(Stored data entries)
━━━━━━

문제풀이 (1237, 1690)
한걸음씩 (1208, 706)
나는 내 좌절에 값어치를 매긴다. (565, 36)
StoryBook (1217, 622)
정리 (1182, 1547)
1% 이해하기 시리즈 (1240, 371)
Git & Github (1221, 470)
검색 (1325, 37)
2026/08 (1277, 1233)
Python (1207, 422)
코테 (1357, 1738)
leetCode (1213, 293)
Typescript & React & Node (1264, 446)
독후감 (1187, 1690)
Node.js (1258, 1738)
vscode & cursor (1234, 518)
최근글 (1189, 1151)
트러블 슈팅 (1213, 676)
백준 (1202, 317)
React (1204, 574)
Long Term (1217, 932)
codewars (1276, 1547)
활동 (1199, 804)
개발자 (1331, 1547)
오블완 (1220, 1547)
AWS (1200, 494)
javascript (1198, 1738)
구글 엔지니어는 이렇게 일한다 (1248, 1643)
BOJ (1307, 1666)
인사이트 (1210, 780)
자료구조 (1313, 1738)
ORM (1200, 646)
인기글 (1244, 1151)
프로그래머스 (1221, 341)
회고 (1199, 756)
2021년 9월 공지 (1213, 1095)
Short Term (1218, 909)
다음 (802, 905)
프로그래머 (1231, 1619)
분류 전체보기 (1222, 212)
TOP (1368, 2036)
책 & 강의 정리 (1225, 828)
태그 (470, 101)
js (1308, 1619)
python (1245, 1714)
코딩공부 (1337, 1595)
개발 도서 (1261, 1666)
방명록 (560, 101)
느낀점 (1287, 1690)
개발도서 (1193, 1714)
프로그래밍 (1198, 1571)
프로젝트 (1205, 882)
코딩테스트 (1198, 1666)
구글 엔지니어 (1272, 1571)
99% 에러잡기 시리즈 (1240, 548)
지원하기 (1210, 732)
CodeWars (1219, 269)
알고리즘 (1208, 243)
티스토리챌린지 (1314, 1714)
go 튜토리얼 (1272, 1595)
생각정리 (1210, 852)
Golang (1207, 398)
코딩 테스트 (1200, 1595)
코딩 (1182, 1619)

━━━━━━

Task:
Restate each line above word for word.

Response for this exercise:
문제풀이 (1237, 1690)
한걸음씩 (1208, 706)
나는 내 좌절에 값어치를 매긴다. (565, 36)
StoryBook (1217, 622)
정리 (1182, 1547)
1% 이해하기 시리즈 (1240, 371)
Git & Github (1221, 470)
검색 (1325, 37)
2026/08 (1277, 1233)
Python (1207, 422)
코테 (1357, 1738)
leetCode (1213, 293)
Typescript & React & Node (1264, 446)
독후감 (1187, 1690)
Node.js (1258, 1738)
vscode & cursor (1234, 518)
최근글 (1189, 1151)
트러블 슈팅 (1213, 676)
백준 (1202, 317)
React (1204, 574)
Long Term (1217, 932)
codewars (1276, 1547)
활동 (1199, 804)
개발자 (1331, 1547)
오블완 (1220, 1547)
AWS (1200, 494)
javascript (1198, 1738)
구글 엔지니어는 이렇게 일한다 (1248, 1643)
BOJ (1307, 1666)
인사이트 (1210, 780)
자료구조 (1313, 1738)
ORM (1200, 646)
인기글 (1244, 1151)
프로그래머스 (1221, 341)
회고 (1199, 756)
2021년 9월 공지 (1213, 1095)
Short Term (1218, 909)
다음 (802, 905)
프로그래머 (1231, 1619)
분류 전체보기 (1222, 212)
TOP (1368, 2036)
책 & 강의 정리 (1225, 828)
태그 (470, 101)
js (1308, 1619)
python (1245, 1714)
코딩공부 (1337, 1595)
개발 도서 (1261, 1666)
방명록 (560, 101)
느낀점 (1287, 1690)
개발도서 (1193, 1714)
프로그래밍 (1198, 1571)
프로젝트 (1205, 882)
코딩테스트 (1198, 1666)
구글 엔지니어 (1272, 1571)
99% 에러잡기 시리즈 (1240, 548)
지원하기 (1210, 732)
CodeWars (1219, 269)
알고리즘 (1208, 243)
티스토리챌린지 (1314, 1714)
go 튜토리얼 (1272, 1595)
생각정리 (1210, 852)
Golang (1207, 398)
코딩 테스트 (1200, 1595)
코딩 (1182, 1619)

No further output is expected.